[Screenshot grounding data]
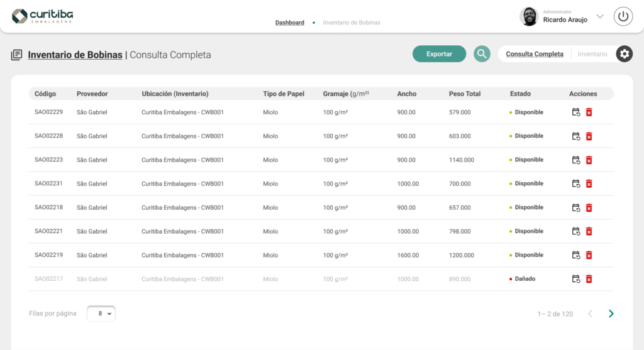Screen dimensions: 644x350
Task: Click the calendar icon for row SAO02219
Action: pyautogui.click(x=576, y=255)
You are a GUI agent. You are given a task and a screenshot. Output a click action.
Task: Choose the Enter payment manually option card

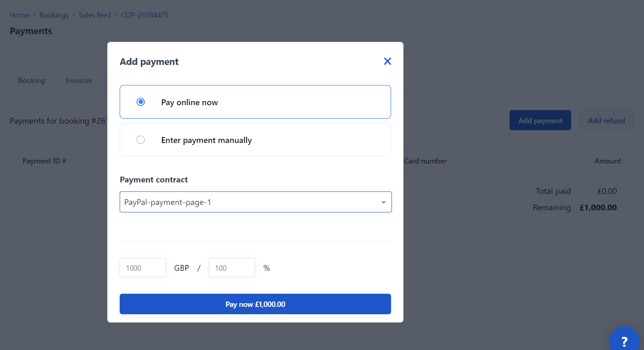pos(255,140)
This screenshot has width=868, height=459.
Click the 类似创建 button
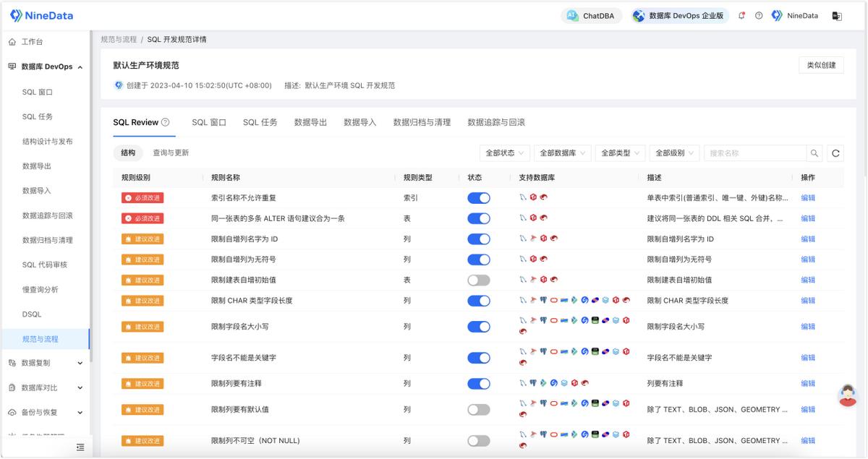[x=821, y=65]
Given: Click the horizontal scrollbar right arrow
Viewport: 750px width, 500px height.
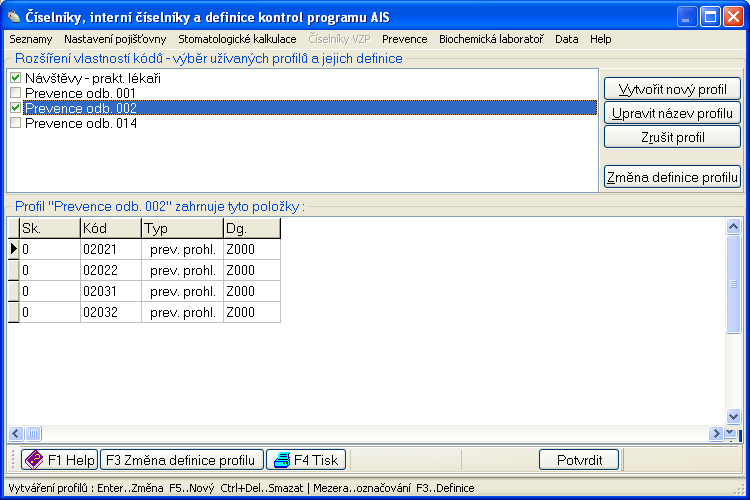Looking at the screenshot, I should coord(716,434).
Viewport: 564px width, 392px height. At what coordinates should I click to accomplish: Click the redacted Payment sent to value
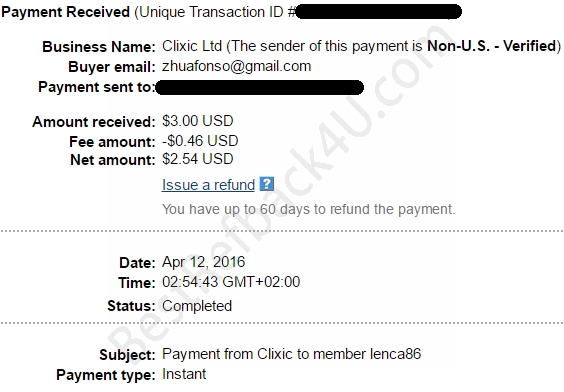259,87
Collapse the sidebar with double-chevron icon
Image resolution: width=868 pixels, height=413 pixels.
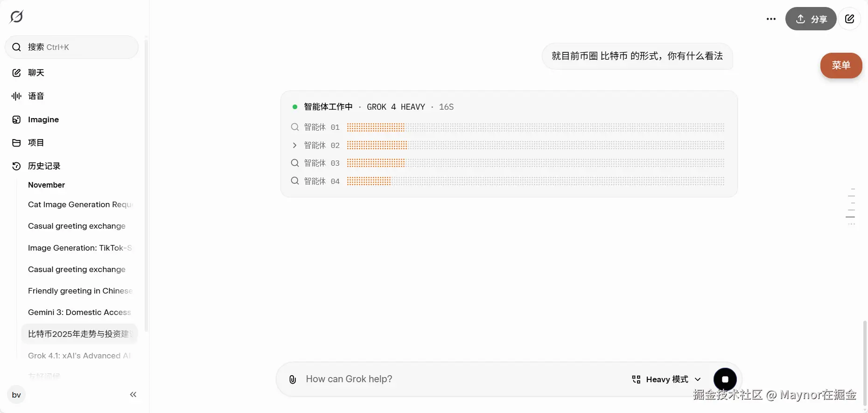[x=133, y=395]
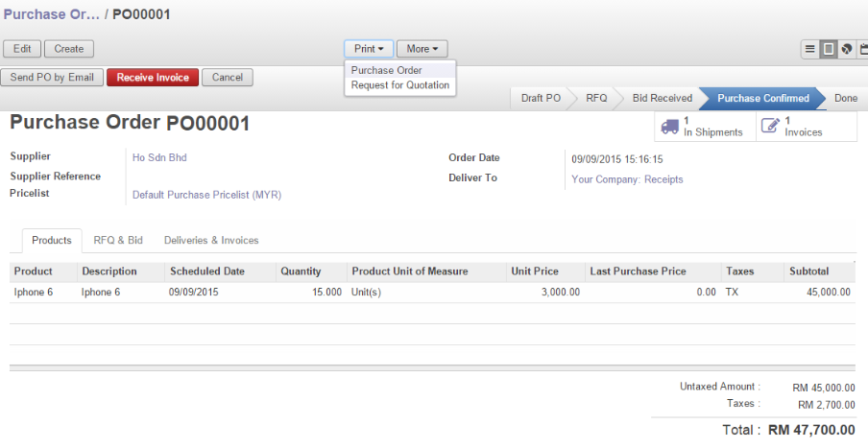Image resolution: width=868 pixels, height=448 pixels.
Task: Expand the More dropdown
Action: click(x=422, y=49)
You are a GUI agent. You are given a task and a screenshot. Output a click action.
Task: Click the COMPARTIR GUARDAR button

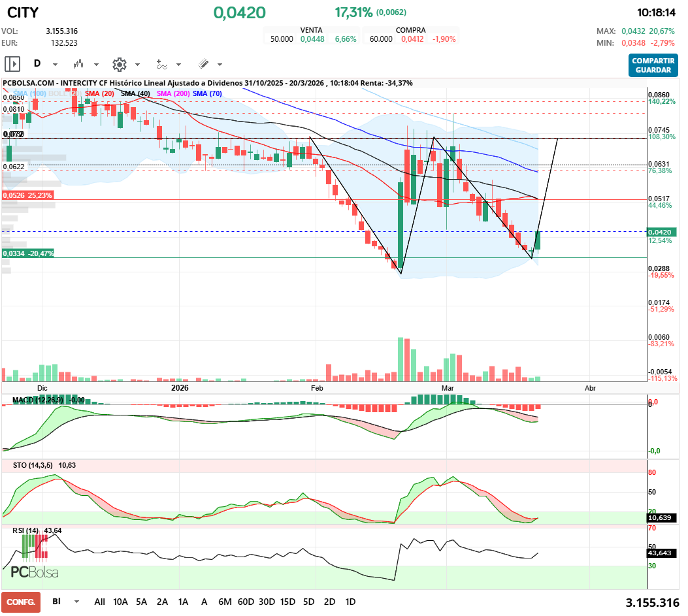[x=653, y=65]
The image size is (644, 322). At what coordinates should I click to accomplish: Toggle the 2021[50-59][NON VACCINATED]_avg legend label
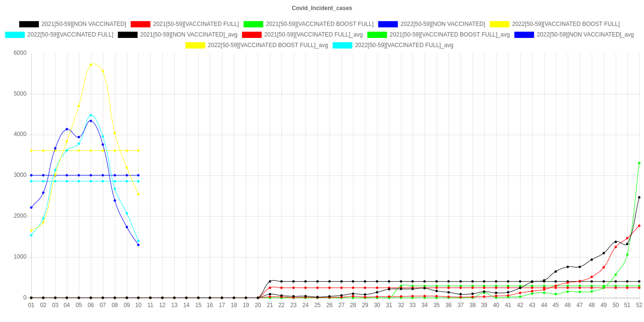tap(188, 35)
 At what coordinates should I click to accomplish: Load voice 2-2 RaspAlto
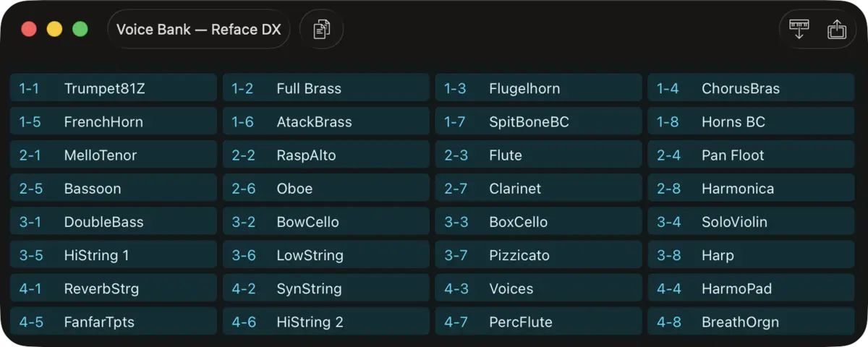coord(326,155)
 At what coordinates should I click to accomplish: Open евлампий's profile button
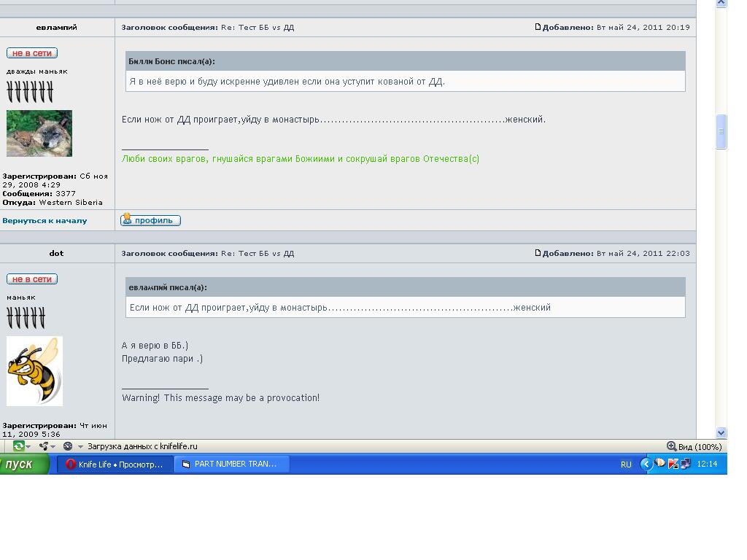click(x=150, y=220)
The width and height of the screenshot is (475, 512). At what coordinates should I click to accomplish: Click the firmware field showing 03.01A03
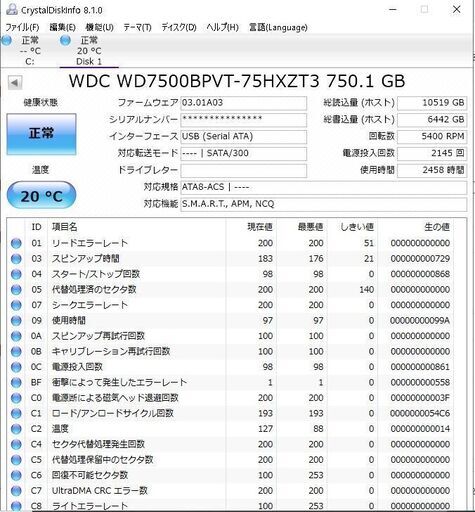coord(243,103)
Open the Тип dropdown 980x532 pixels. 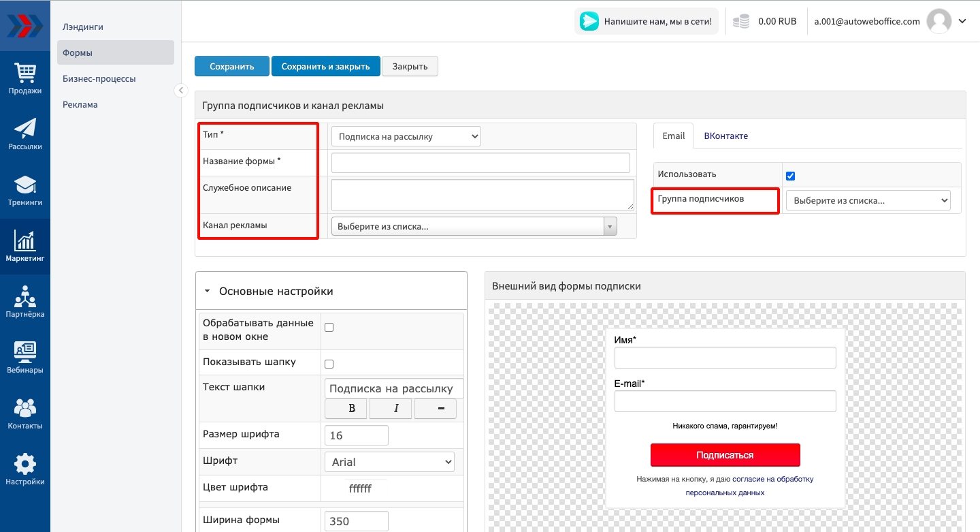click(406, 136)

...

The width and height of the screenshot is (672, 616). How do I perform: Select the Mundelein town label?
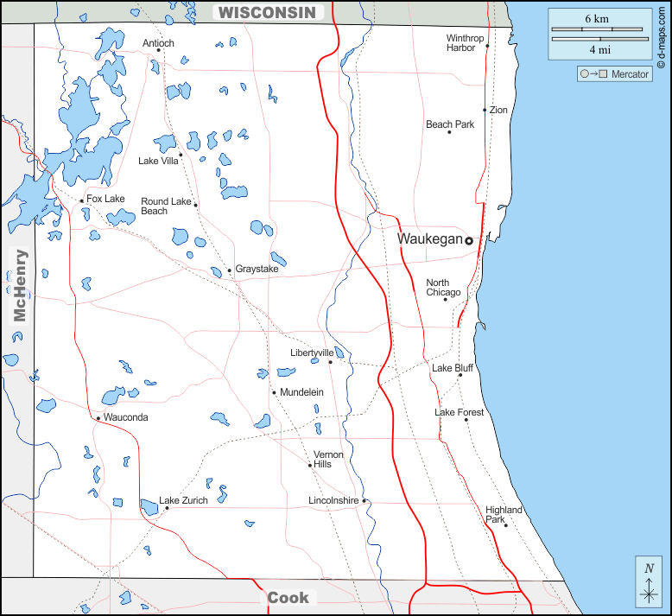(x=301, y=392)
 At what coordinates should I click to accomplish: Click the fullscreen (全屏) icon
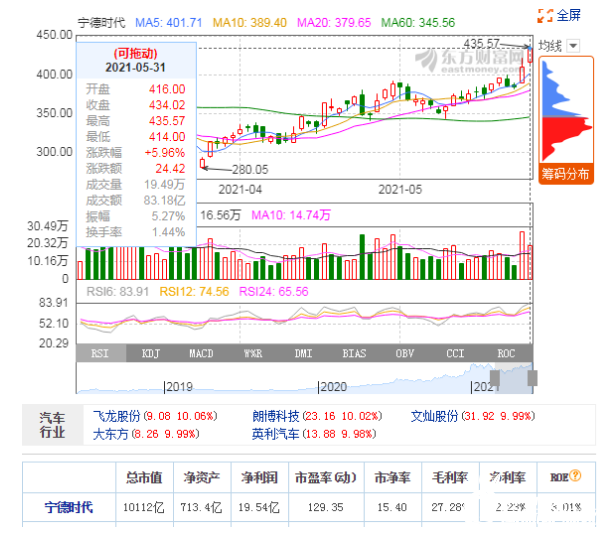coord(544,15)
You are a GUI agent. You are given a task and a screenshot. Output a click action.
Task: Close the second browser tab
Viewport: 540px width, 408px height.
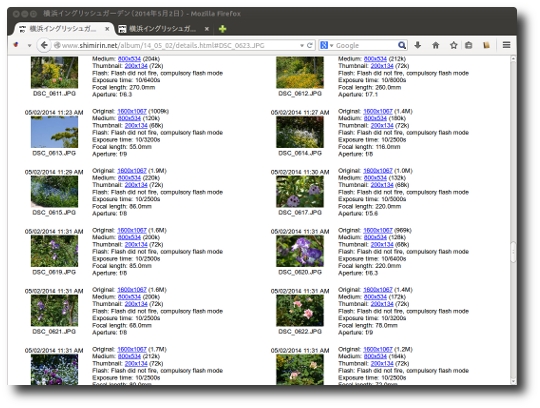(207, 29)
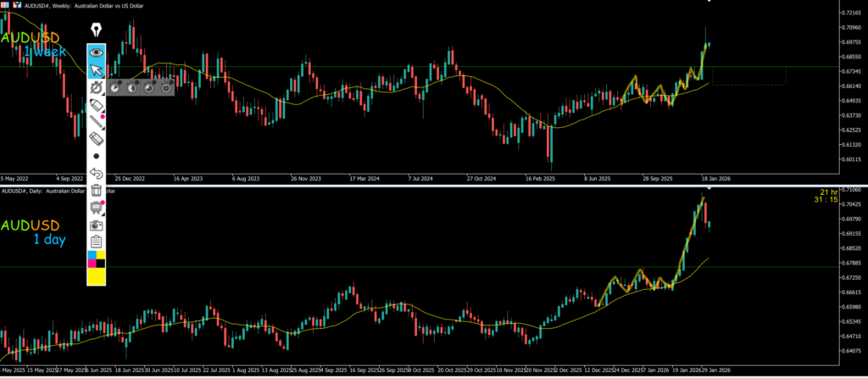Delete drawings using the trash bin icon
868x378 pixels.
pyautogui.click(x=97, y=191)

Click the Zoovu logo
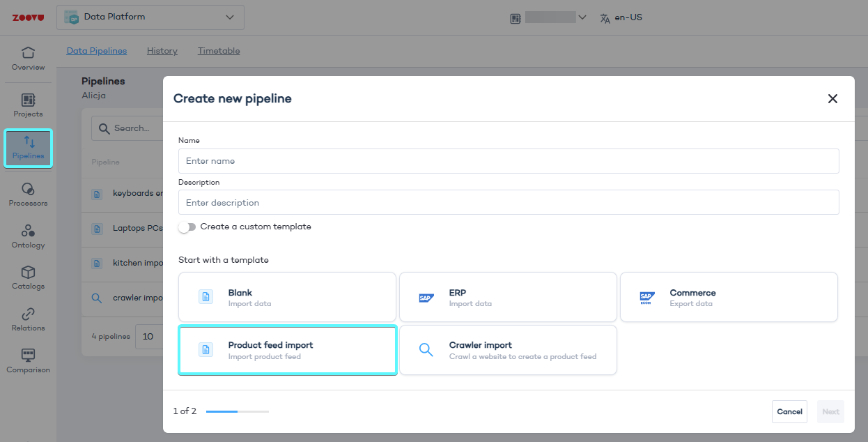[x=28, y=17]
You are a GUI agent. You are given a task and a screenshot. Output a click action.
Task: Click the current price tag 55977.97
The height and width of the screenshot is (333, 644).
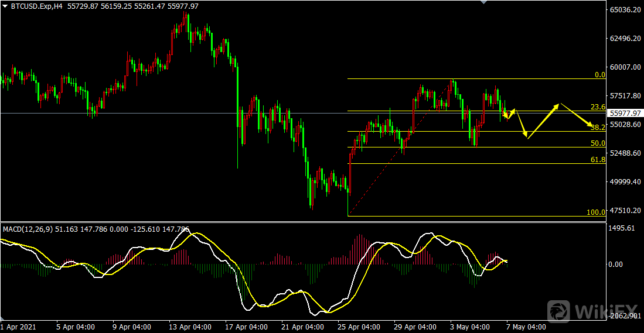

> **WHAT THE EXERCISE ASKS**
Both boundary lines included, write out word for word only the lines above from the one containing "Task: Close the second browser tab" to the one containing "Task: Click the current price tag 55977.97", leaving out any pictures.

> **PROBLEM SOLUTION**
Task: Close the second browser tab
Viewport: 540px width, 408px height.
(207, 29)
Delete drawings using the trash bin icon
868x378 pixels.
pyautogui.click(x=97, y=191)

Click the Zoovu logo
[x=28, y=17]
You are a GUI agent. You are given a task and a screenshot. Output a click action.
Task: Click the current price tag 55977.97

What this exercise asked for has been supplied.